WHAT TO WORK ON. Would you output the listing exactly, with every image omitted?

+===+

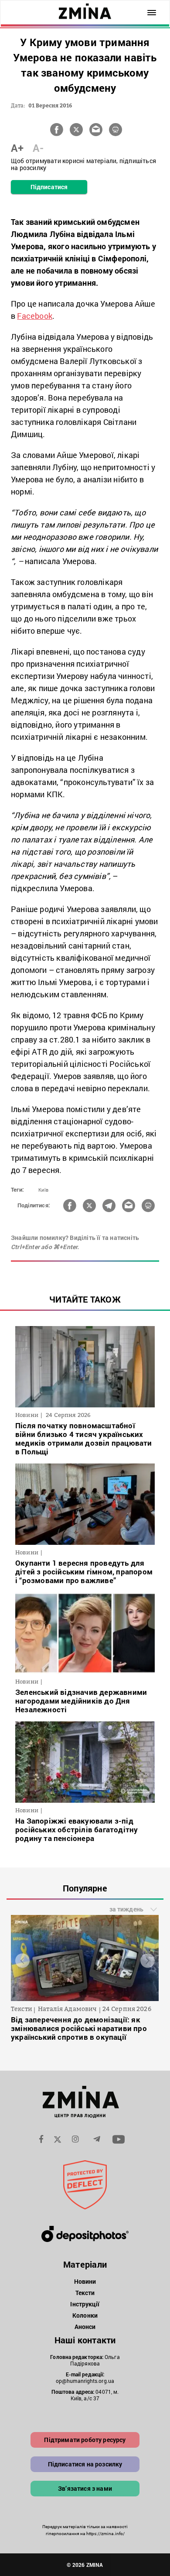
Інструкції (84, 2304)
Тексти (85, 2293)
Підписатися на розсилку (85, 2464)
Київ (43, 1189)
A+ (17, 148)
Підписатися (49, 187)
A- (38, 148)
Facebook (34, 316)
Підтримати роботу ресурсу (85, 2440)
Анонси (85, 2326)
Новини (85, 2281)
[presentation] (22, 1960)
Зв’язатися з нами (85, 2488)
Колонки (85, 2315)
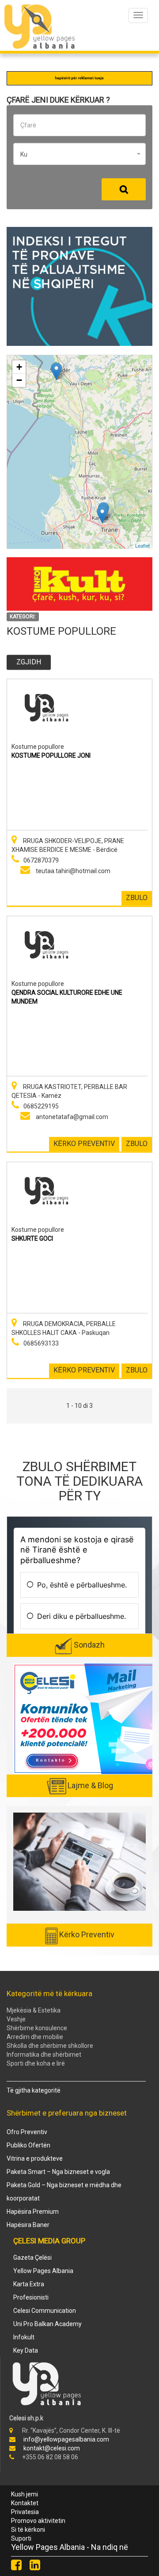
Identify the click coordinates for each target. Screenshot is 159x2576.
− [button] (19, 380)
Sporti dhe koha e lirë (36, 2063)
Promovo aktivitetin (38, 2520)
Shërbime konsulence (37, 2028)
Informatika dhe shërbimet (44, 2054)
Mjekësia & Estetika (34, 2010)
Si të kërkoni (28, 2529)
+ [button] (19, 366)
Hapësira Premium (33, 2211)
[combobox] (79, 154)
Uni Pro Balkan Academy (47, 2323)
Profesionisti (31, 2297)
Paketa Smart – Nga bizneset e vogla (58, 2171)
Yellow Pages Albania (43, 2270)
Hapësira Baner (28, 2224)
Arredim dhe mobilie (35, 2036)
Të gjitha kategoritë (34, 2090)
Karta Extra (28, 2284)
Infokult (23, 2337)
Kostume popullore (37, 746)
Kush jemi (24, 2494)
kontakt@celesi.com (51, 2448)
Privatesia (25, 2511)
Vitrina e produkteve (35, 2158)
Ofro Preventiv (27, 2131)
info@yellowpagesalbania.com (66, 2439)
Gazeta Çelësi (32, 2257)
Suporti (21, 2538)
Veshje (16, 2019)
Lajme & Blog (90, 1785)
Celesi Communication (44, 2310)
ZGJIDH (28, 662)
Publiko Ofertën (28, 2145)
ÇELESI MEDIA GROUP (49, 2240)
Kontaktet (24, 2503)
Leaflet (142, 544)
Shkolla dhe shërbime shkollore (50, 2045)
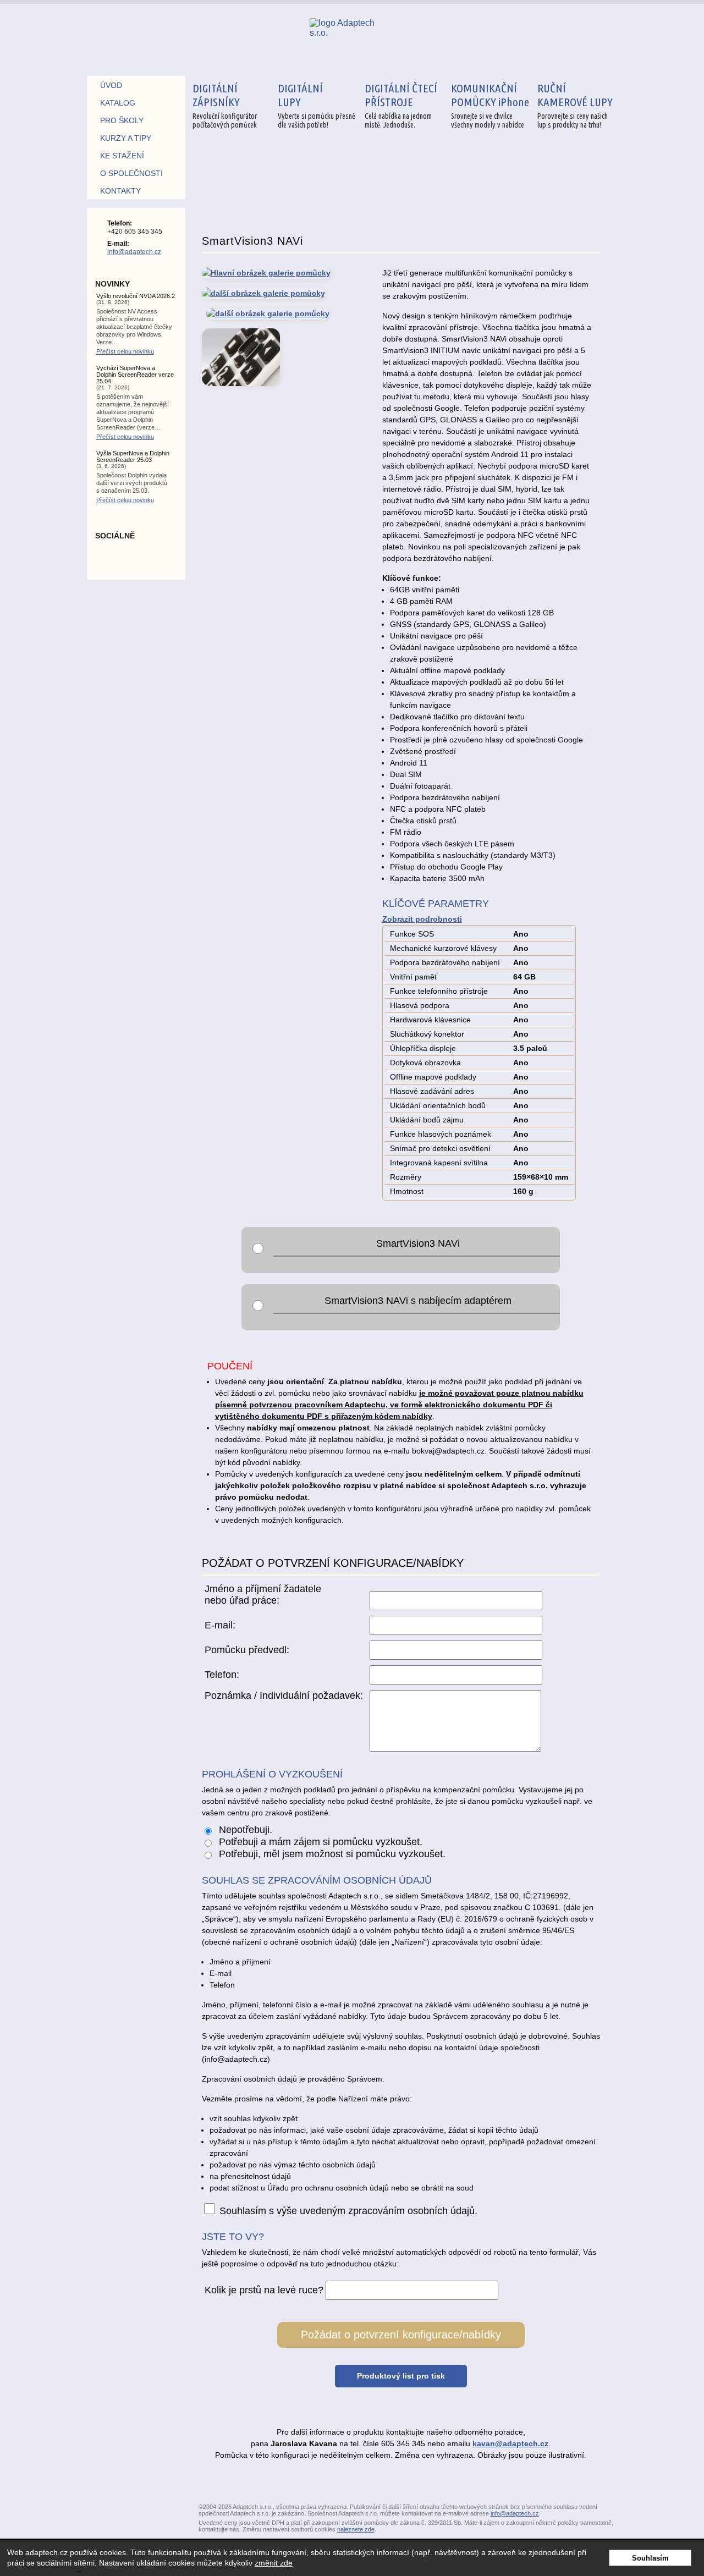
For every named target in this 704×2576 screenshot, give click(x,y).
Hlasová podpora (419, 1005)
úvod (111, 85)
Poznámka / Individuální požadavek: (284, 1695)
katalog (117, 102)
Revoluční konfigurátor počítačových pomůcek (225, 105)
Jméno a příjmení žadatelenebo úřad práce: (263, 1594)
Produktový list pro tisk (401, 2375)
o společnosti (131, 173)
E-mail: (220, 1625)
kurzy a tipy (125, 138)
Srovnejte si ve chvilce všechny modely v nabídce (490, 105)
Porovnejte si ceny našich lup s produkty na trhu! (575, 105)
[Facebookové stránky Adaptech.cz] (136, 558)
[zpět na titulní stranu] (349, 40)
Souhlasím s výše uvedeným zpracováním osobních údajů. (348, 2210)
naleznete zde (356, 2529)
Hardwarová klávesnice (430, 1019)
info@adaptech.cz (134, 252)
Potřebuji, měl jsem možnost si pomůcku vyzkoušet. (331, 1853)
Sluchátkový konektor (427, 1034)
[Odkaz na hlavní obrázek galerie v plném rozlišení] (266, 275)
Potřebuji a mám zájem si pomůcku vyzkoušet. (319, 1841)
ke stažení (122, 155)
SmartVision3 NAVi (418, 1243)
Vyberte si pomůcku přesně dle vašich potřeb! (316, 105)
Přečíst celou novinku (125, 351)
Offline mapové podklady (433, 1076)
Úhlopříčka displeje (423, 1048)
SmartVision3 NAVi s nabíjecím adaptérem (418, 1300)
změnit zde (274, 2562)
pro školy (122, 120)
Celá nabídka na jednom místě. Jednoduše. (401, 105)
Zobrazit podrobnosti (422, 919)
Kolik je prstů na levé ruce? (264, 2290)
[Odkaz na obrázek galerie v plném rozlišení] (265, 293)
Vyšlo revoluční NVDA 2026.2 (135, 296)
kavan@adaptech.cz (510, 2443)
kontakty (120, 190)
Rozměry (405, 1177)
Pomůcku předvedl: (247, 1649)
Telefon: (222, 1674)
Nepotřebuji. (244, 1829)
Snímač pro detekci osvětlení (440, 1148)
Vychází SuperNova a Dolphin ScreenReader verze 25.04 (135, 374)
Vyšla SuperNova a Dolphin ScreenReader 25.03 (132, 456)
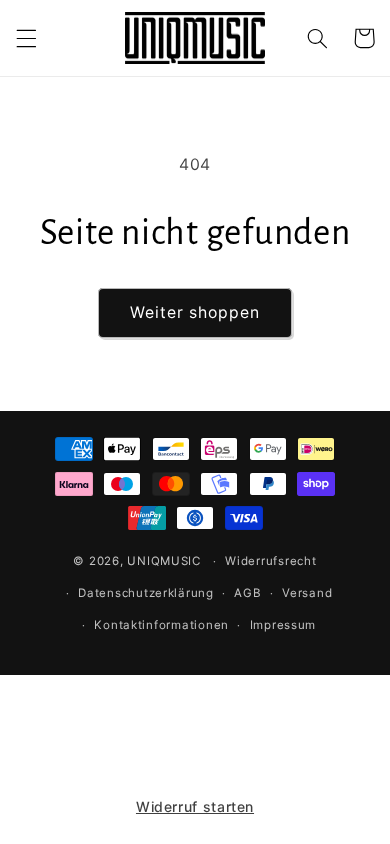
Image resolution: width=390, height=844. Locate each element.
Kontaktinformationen (161, 625)
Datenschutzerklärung (146, 593)
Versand (307, 593)
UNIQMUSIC (164, 561)
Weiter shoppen (195, 312)
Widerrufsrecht (270, 561)
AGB (247, 593)
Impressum (283, 625)
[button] (26, 38)
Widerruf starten (195, 806)
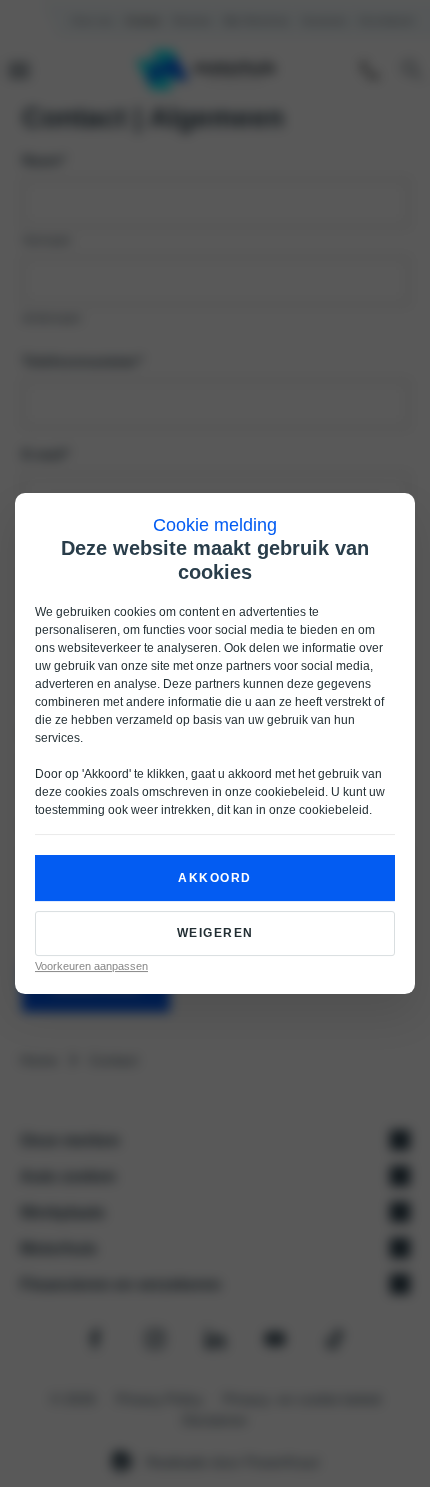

+===+

SOLVED PROBLEM.
Інструкції (84, 2304)
Тексти (85, 2293)
Підписатися на розсилку (85, 2464)
Київ (43, 1189)
A+ (17, 148)
Підписатися (49, 187)
A- (38, 148)
Facebook (34, 316)
Підтримати роботу ресурсу (85, 2440)
Анонси (85, 2326)
Новини (85, 2281)
[presentation] (22, 1960)
Зв’язатися з нами (85, 2488)
Колонки (85, 2315)
Identify the click coordinates for each target. Screenshot is 159x2576.
− [button] (19, 380)
Sporti dhe koha e lirë (36, 2063)
Promovo aktivitetin (38, 2520)
Shërbime konsulence (37, 2028)
Informatika dhe shërbimet (44, 2054)
Mjekësia & Estetika (34, 2010)
Si të kërkoni (28, 2529)
+ [button] (19, 366)
Hapësira Premium (33, 2211)
[combobox] (79, 154)
Uni Pro Balkan Academy (47, 2323)
Profesionisti (31, 2297)
Paketa Smart – Nga bizneset e vogla (58, 2171)
Yellow Pages Albania (43, 2270)
Hapësira Baner (28, 2224)
Arredim dhe mobilie (35, 2036)
Të gjitha kategoritë (34, 2090)
Karta Extra (28, 2284)
Infokult (23, 2337)
Kostume popullore (37, 746)
Kush jemi (24, 2494)
kontakt@celesi.com (51, 2448)
Privatesia (25, 2511)
Vitrina e produkteve (35, 2158)
Ofro Preventiv (27, 2131)
info@yellowpagesalbania.com (66, 2439)
Gazeta Çelësi (32, 2257)
Suporti (21, 2538)
Veshje (16, 2019)
Lajme & Blog (90, 1785)
Celesi Communication (44, 2310)
ZGJIDH (28, 662)
Publiko Ofertën (28, 2145)
ÇELESI MEDIA GROUP (49, 2240)
Kontaktet (24, 2503)
Leaflet (142, 544)
Shkolla dhe shërbime shkollore (50, 2045)
For every named target in this 704×2576 screenshot, give click(x,y).
Hlasová podpora (419, 1005)
úvod (111, 85)
Poznámka / Individuální požadavek: (284, 1695)
katalog (117, 102)
Revoluční konfigurátor počítačových pomůcek (225, 105)
Jméno a příjmení žadatelenebo úřad práce: (263, 1594)
Produktový list pro tisk (401, 2375)
o společnosti (131, 173)
E-mail: (220, 1625)
kurzy a tipy (125, 138)
Srovnejte si ve chvilce všechny modely v nabídce (490, 105)
Porovnejte si ceny našich lup s produkty na trhu! (575, 105)
[Facebookové stránky Adaptech.cz] (136, 558)
[zpět na titulní stranu] (349, 40)
Souhlasím s výše uvedeným zpracováním osobních údajů. (348, 2210)
naleznete zde (356, 2529)
Hardwarová klávesnice (430, 1019)
info@adaptech.cz (134, 252)
Potřebuji, měl jsem možnost si pomůcku vyzkoušet. (331, 1853)
Sluchátkový konektor (427, 1034)
[Odkaz na hlavní obrázek galerie v plném rozlišení] (266, 275)
Potřebuji a mám zájem si pomůcku vyzkoušet. (319, 1841)
ke stažení (122, 155)
SmartVision3 NAVi (418, 1243)
Vyberte si pomůcku přesně dle vašich potřeb! (316, 105)
Přečíst celou novinku (125, 351)
Offline mapové podklady (433, 1076)
Úhlopříčka displeje (423, 1048)
SmartVision3 NAVi s nabíjecím adaptérem (418, 1300)
změnit zde (274, 2562)
pro školy (122, 120)
Celá nabídka na jednom místě. Jednoduše. (401, 105)
Zobrazit podrobnosti (422, 919)
Kolik je prstů na levé ruce? (264, 2290)
[Odkaz na obrázek galerie v plném rozlišení] (265, 293)
Vyšlo revoluční NVDA 2026.2 (135, 296)
kavan@adaptech.cz (510, 2443)
kontakty (120, 190)
Rozměry (405, 1177)
Pomůcku předvedl: (247, 1649)
Telefon: (222, 1674)
Nepotřebuji. (244, 1829)
Snímač pro detekci osvětlení (440, 1148)
Vychází SuperNova a Dolphin ScreenReader verze 25.04 (135, 374)
Vyšla SuperNova a Dolphin ScreenReader 25.03 (132, 456)
Image resolution: width=390, height=844. Locate each element.
Kontaktinformationen (161, 625)
Datenschutzerklärung (146, 593)
Versand (307, 593)
UNIQMUSIC (164, 561)
Weiter shoppen (195, 312)
Widerrufsrecht (270, 561)
AGB (247, 593)
Impressum (283, 625)
[button] (26, 38)
Widerruf starten (195, 806)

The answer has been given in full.